One of humanity’s drives is to make things, allied with the curious desire to want to make them larger or smaller. On the small side of this equation, the science of nanotechnology attracts people with audacious dreams. Nanotechnologists want to fabricate the tiniest structures possible or, even better, the tiniest possible machines. The overarching desire is to create molecular sized devices of strictly defined dimensions, with little variation among the new entities, and to be able to produce multitudes over and over with few failures. Of course, bacteria have been doing this for some billions of years. Despite intermittent progress, only in the last decade have we begun to understand in any real depth how they do so.
The question that dominated discussion in this field 15–20 years ago was, How does a bacterium find its middle? That question seems well on its way to being answered. The new fundamental question about bacterial shape is, How does a bacterium construct a cell having a defined length, diameter, and overall geometry? Technical and genetic advances have finally made this question amenable to experiment and have reinvigorated the application of new forms of microscopic visualization.

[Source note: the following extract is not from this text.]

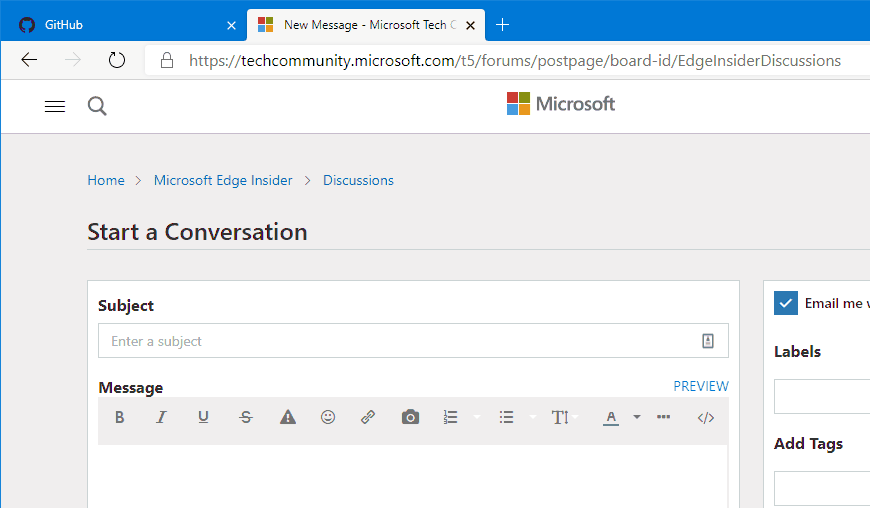This screenshot has height=508, width=870.
Task: Go to Microsoft Edge Insider breadcrumb
Action: [x=223, y=181]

Bacterial shape: two-dimensional questions and possibilities. (2010) Annu Rev Microbiol. 64: 223-240
Events in the past decade have made it both possible and interesting to ask how bacteria create cells of defined length, diameter, and morphology. The current consensus is that bacterial shape is determined by the coordinated activities of cytoskeleton complexes that drive cell elongation and division. Cell length is most easily explained by the timing of cell division, principally by regulating the activity of the FtsZ protein. However, the question of how cells establish and maintain a specific and uniform diameter is, by far, much more difficult to answer. Mutations associated with the elongation complex often alter cell width, though it is not clear how. Some evidence suggests that diameter is strongly influenced by events during cell division. In addition, surprising new observations show that the bacterial cell wall is more highly malleable than previously believed and that cells can alter and restore their shapes by relying only on internal mechanisms.